The human bronchial epithelial cell line Calu-3 (ATCC) was grown on membrane inserts as previously described20. Cells were grown to confluence in six-well plates for 1 week until the confluent monolayer reached a stable transepithelial resistance of >1,000 Ω cm2. Virus was added to cells apically in serum-free medium at a multiplicity of infection (MOI) of 0.01 for one hour before washing. Plates were incubated at either 37 °C or 33 °C for the duration of the experiment as indicated. Aliquots of culture supernatant taken p.i. were immediately frozen at −80 °C until titration. All samples collected for replication kinetics were titrated for the presence of infectious virus by standard plaque assay in MDCK cells.

Serology

HI assays were performed with ferret sera collected 16–20 days after inoculation or exposure to infected animals using 0.5% turkey erythrocytes against homologous virus28.

Cytokine and chemokine quantification

Clarified mouse lung tissue homogenates were analysed with the BioPlex protein array system (Bio-Rad), according to manufacturer’s instructions. A minimum of three independent samples were collected and tested in duplicate for each condition.
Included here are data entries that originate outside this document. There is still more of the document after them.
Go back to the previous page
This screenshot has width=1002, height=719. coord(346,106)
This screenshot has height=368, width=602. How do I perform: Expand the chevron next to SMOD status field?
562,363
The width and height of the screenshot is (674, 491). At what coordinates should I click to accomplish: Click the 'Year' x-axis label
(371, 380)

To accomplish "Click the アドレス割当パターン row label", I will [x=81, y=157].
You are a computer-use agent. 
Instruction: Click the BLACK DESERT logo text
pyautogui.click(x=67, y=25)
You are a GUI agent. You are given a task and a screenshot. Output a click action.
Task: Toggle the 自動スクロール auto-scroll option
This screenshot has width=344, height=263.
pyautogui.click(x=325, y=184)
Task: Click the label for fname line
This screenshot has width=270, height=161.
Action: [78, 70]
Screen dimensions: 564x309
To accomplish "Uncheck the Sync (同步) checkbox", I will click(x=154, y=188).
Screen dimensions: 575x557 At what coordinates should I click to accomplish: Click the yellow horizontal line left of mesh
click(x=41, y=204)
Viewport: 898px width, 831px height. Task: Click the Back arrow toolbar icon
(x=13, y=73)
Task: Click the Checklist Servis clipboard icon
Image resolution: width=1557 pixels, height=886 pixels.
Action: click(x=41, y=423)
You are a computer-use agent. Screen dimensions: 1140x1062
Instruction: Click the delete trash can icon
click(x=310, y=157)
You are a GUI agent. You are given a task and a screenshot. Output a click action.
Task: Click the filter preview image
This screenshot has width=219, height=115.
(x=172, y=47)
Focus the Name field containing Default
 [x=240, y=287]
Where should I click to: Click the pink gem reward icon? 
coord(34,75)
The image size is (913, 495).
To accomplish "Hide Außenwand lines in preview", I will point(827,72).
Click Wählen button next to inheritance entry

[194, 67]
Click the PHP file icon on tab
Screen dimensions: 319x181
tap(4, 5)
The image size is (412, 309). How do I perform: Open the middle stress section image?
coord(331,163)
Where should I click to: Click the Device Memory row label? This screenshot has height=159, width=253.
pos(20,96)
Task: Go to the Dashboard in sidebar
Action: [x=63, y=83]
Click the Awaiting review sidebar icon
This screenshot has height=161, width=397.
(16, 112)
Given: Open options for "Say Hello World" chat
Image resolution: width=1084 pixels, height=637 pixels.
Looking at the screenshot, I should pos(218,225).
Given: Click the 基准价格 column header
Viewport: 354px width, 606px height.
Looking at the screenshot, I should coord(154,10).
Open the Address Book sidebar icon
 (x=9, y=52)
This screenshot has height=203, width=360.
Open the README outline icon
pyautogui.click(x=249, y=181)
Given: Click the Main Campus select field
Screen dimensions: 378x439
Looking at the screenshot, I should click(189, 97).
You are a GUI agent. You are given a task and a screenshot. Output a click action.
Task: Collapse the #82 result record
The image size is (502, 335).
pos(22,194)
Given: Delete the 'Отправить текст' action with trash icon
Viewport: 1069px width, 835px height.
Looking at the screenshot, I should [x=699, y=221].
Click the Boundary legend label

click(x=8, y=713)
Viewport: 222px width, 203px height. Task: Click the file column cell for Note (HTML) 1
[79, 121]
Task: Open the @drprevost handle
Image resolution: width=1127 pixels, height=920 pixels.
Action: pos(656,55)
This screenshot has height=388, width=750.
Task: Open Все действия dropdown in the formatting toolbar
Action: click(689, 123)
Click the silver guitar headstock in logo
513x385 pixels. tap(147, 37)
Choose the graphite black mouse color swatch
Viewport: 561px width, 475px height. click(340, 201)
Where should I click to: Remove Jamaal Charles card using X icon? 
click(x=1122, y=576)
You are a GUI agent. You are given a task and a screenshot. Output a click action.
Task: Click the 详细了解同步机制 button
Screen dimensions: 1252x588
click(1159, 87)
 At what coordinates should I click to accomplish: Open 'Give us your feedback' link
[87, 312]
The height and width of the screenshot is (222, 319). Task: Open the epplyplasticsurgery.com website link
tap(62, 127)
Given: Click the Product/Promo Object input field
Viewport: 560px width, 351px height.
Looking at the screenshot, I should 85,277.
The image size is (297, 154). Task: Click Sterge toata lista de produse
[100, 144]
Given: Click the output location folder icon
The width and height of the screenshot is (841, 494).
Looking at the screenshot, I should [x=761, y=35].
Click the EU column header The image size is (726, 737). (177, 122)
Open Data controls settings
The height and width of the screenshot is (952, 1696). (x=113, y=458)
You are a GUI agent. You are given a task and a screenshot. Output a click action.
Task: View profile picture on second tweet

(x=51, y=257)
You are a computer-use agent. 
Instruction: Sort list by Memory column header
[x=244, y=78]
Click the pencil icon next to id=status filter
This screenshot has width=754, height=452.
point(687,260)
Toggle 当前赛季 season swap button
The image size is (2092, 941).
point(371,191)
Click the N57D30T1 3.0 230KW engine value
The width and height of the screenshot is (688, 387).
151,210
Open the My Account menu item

Glycan microarray analysis

Microarray printing and influenza virus analyses have been described previously11. A/Anhui/1/2013 virus was analysed at a HA titre of 512 while A/Shanghai/1/2013 was analysed at an HA titre of 256. Specific details on the glycans analysed in these studies are provided in Supplementary Table 1.

Statistics

Statistical significance (P < 0.05) for murine and ferret studies was determined by one-way analysis of variance (ANOVA) with a Bonferroni post-test. Statistical significance for in vitro studies was determined using the Mann–Whitney and Student’s t tests. All in vitro studies were conducted with sufficient sample size for statistical analyses performed; indicated tests were chosen as appropriate for each data set to be analysed and all data meet the assumptions of the tests.